Frustrated, Will ran both hands through his hair. "I don't know. I just think, she's hard to get to know, isn't she? I mean, we've known her for a couple of weeks. What can we possibly know about her intentions and—"

Chris interrupted. "Darce, you really need to stop thinking that everyone in the world is waiting to stab you in the back. Really. For your own good."

True, it was true, but he waved it aside. "Tabling that argument, what exactly do you expect this to look like? You're never going to see her. Maia is as remote as remote gets."

"They're off this planet in a year and a half," Chris said quietly. He had given the question some thought already. That wasn't necessarily a good sign.

"And wouldn't it be wiser to wait and see where you are then? A year and a half is a long time."

It was. It was a damned long time.

Chris didn't reply. He stood up and made to leave. Will sighed. "You're pissed," he said.

"No," Chris said. It was hard to tell from his tone whether this was true or not. "You've just made your point. And you know the itinerary. So I'm leaving." And he went.

And Will was alone.


It was a bit of a walk from the military base to the station. Most days, Elizabeth enjoyed the exercise. Today her head felt full and her thoughts were heavy. She quickened her pace.

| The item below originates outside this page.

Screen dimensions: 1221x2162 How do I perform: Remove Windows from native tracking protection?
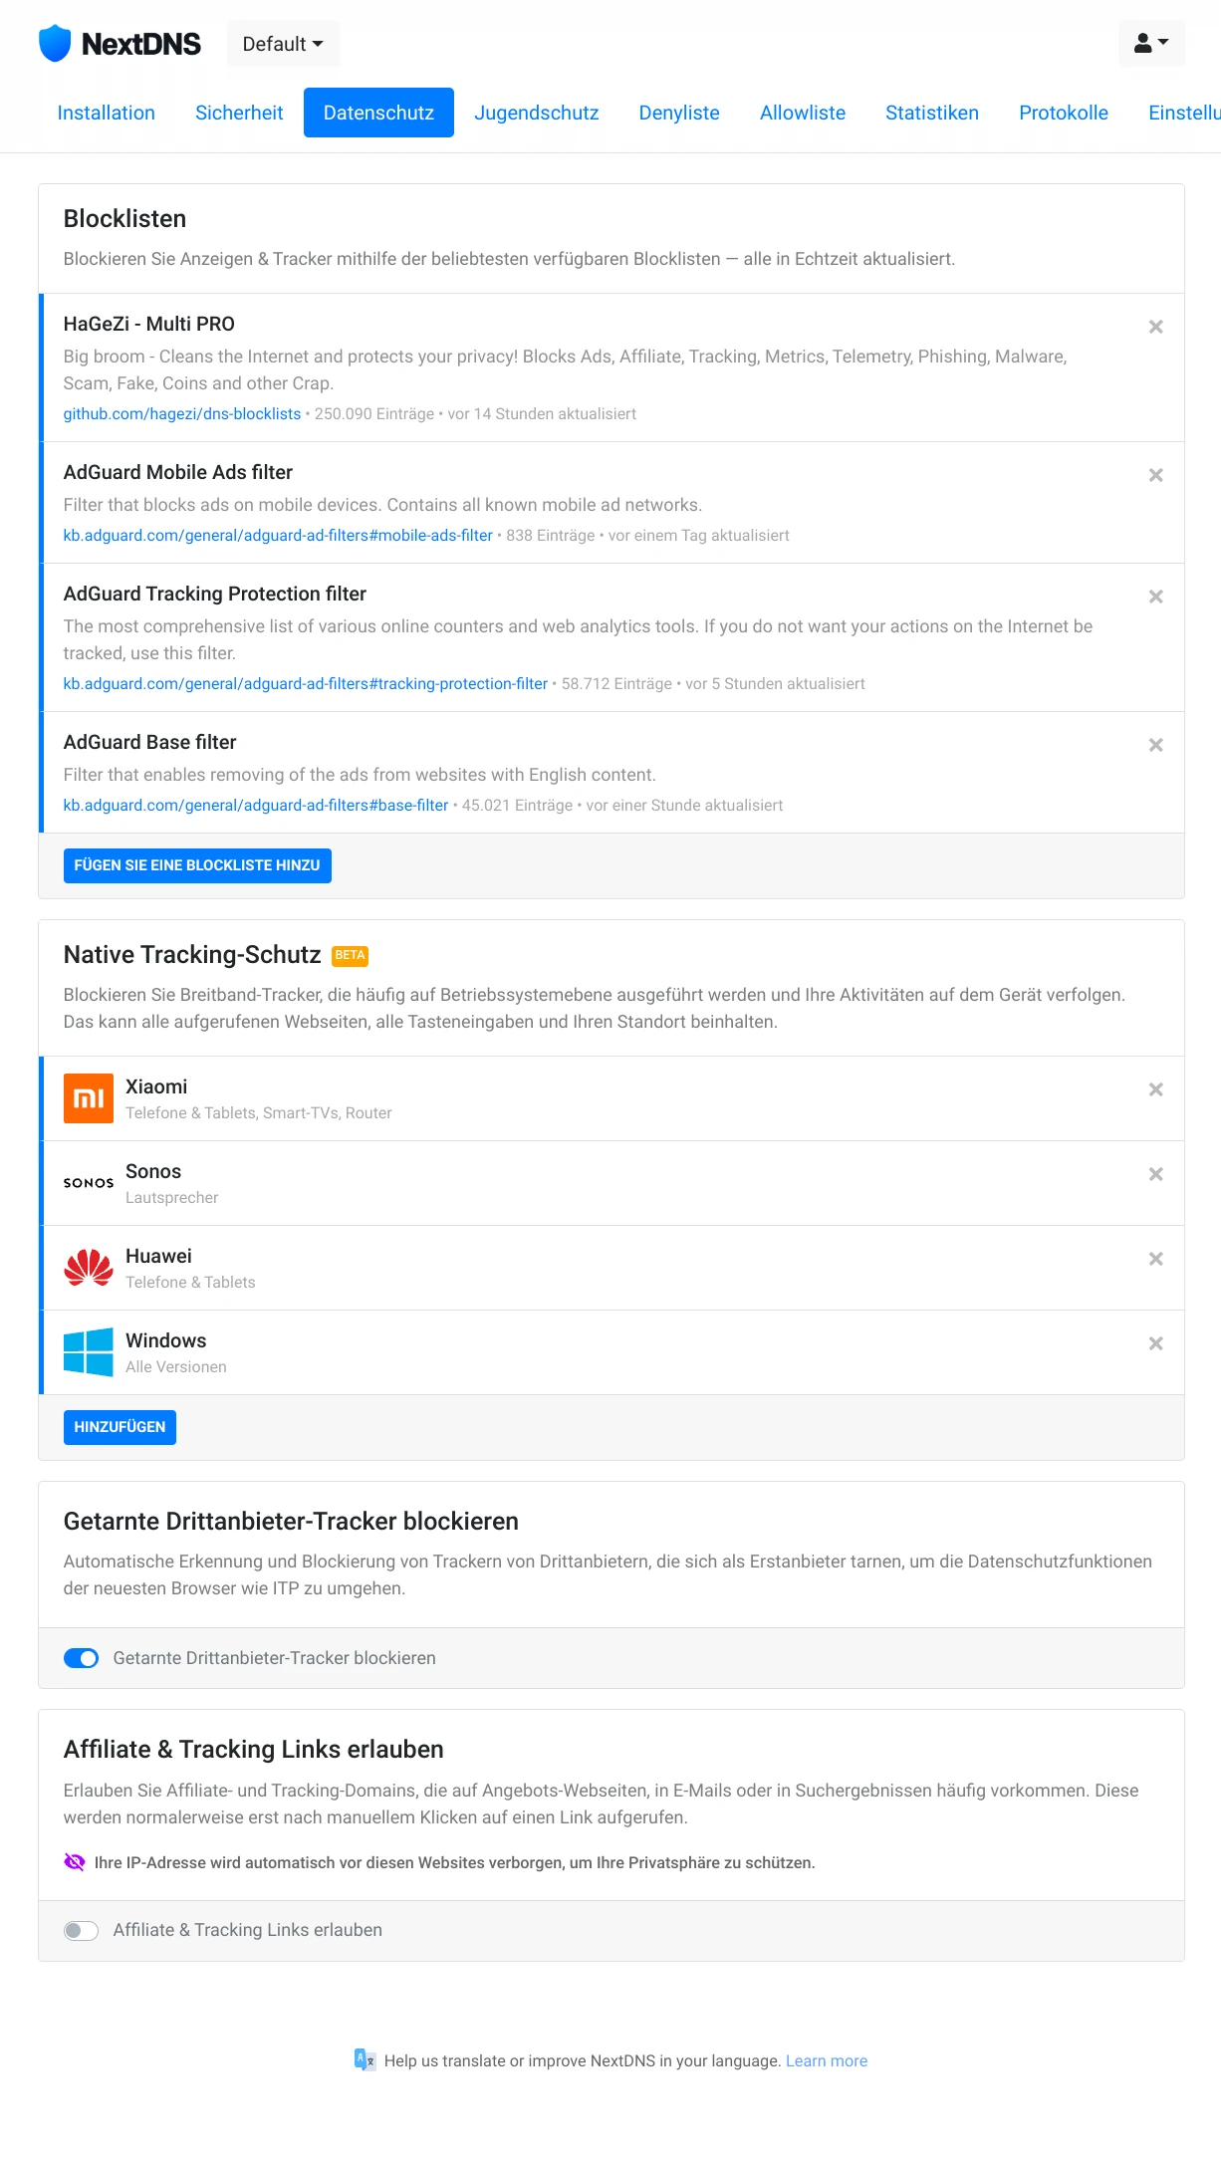click(1155, 1343)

She wanted to get back to the distraction of work.

As she neared the station, she saw a figure leaving it. It took here a moment to realize who it was. Drew Collins. Clandestinely walking out of the station. Suddenly, everything about Char's behavior made sense—his secretiveness, the comments about compensating. Elizabeth stopped walking and waited till the departing figure was out of sight. Then she continued on her pathway, pace slow again.

It couldn't be true. Dear God, it could not be true.

When she entered the station, Char was cooking dinner. He didn't cook often—none of them did—and Elizabeth attributed the impulse to a guilty conscience. He glanced over as she walked in and said conversationally, "Hey. That was a quick visit."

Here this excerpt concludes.